More important, why in the world did you go back to the 1+ x2? Don't undo your substitution until after you have integrated!

Can you integrate $\int (1/u^2) du$? (Hint: that's a power of u.)
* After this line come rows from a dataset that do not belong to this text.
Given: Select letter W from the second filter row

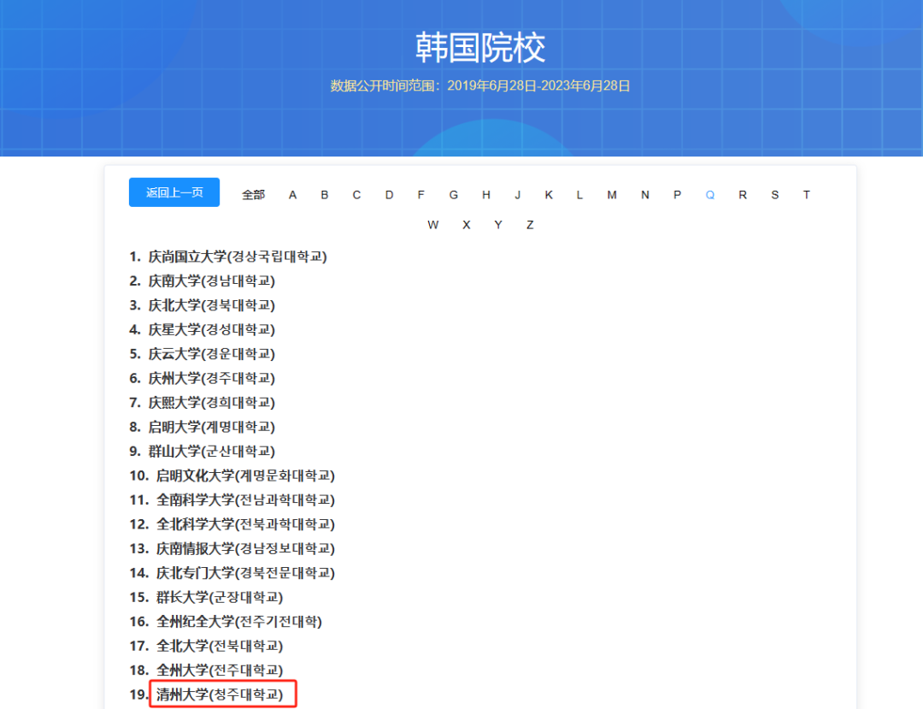Looking at the screenshot, I should [x=433, y=224].
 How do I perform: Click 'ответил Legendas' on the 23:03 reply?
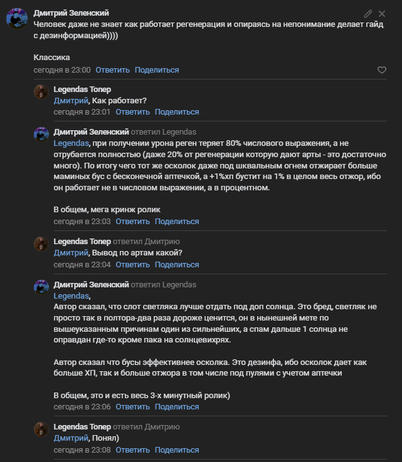tap(163, 132)
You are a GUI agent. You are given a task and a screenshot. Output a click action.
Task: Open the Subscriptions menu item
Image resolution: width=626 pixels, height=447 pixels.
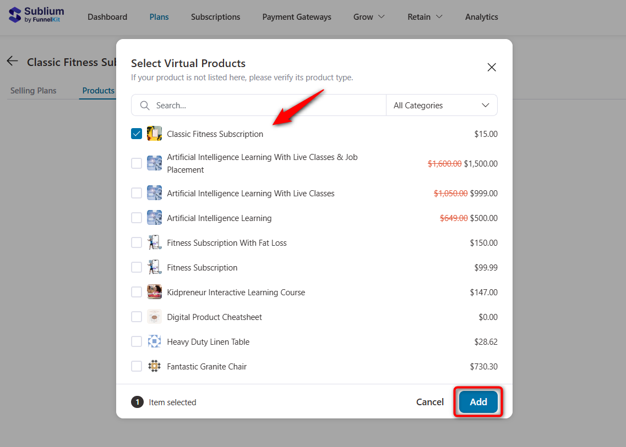(215, 17)
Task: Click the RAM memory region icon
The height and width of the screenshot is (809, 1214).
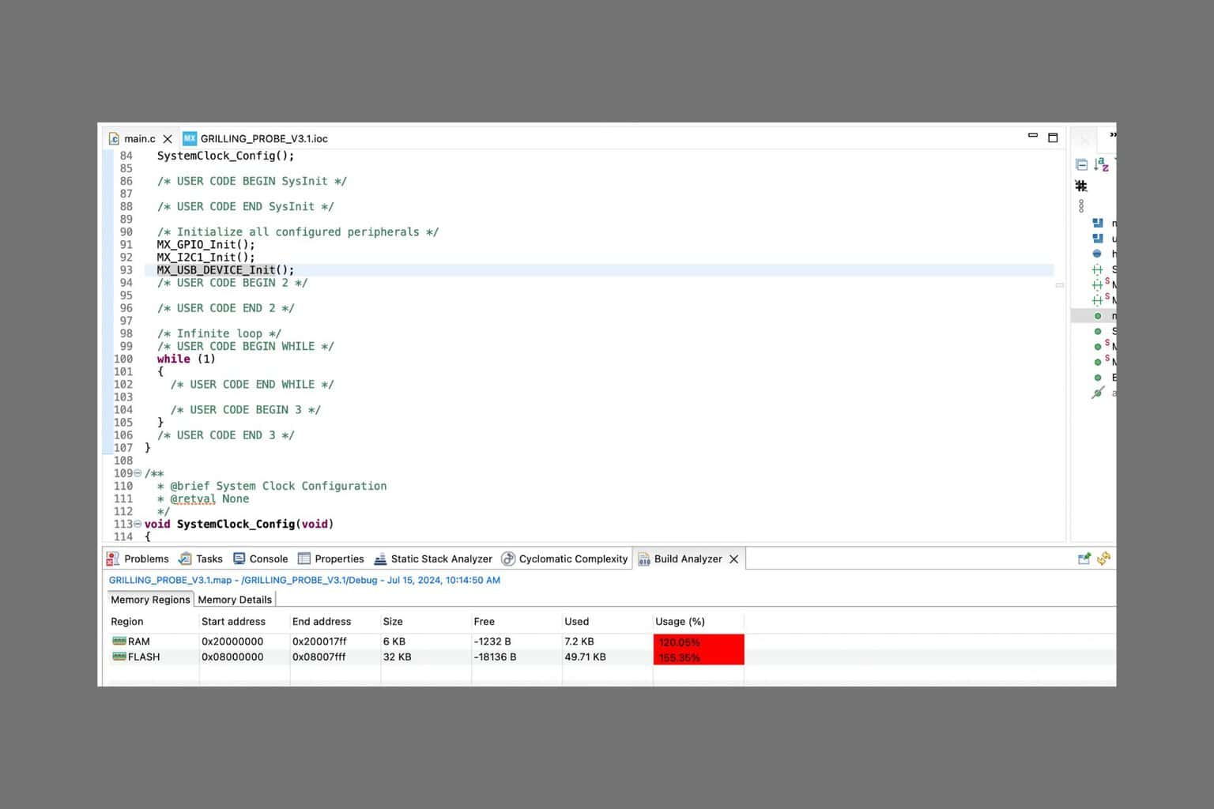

the integral is 1/u so thats 1/(1+x^2)

Hootenanny
Staff Emeritus
Gold Member
the integral is 1/u
Not quite,

$$\frac{d}{du}\left(\frac{1}{u}\right) = -\frac{1}{u^2} \neq \frac{1}{u^2}$$

Hint,

$$\int\frac{du}{u^2} = \int u^{-2} du$$

$$\int\frac{-2x}{(1+x^2)^2}dx=\int\frac{-2x}{(1+x^2)^2}\frac{d(1+x^2)}{2x}=\int\frac{-1}{(1+x^2)^2}d(1+x^2)=-\frac{(1+x^2)^{-2+1}}{-2+1}+C=\frac{1}{1+x^2}+C$$
where $$d(1+x^2)=2xdx$$
$$dx=\frac{d(1+x^2)}{2x}$$

no i dont have to integrate u^-2
i have to integrate -u^-2
which is 1/u ???

$$\int\frac{-2x}{(1+x^2)^2}dx=\int\frac{-2x}{(1+x^2)^2}\frac{d(1+x^2)}{2x}=\int\frac{-1}{(1+x^2)^2}d(1+x^2)=-\frac{(1+x^2)^{-2+1}}{-2+1}+C=\frac{1}{1+x^2}+C$$
where $$d(1+x^2)=2xdx$$
$$dx=\frac{d(1+x^2)}{2x}$$
yes i thought that was right. thank you

Hootenanny
Staff Emeritus
Ahh, my mistake, you are indeed correct. Sorry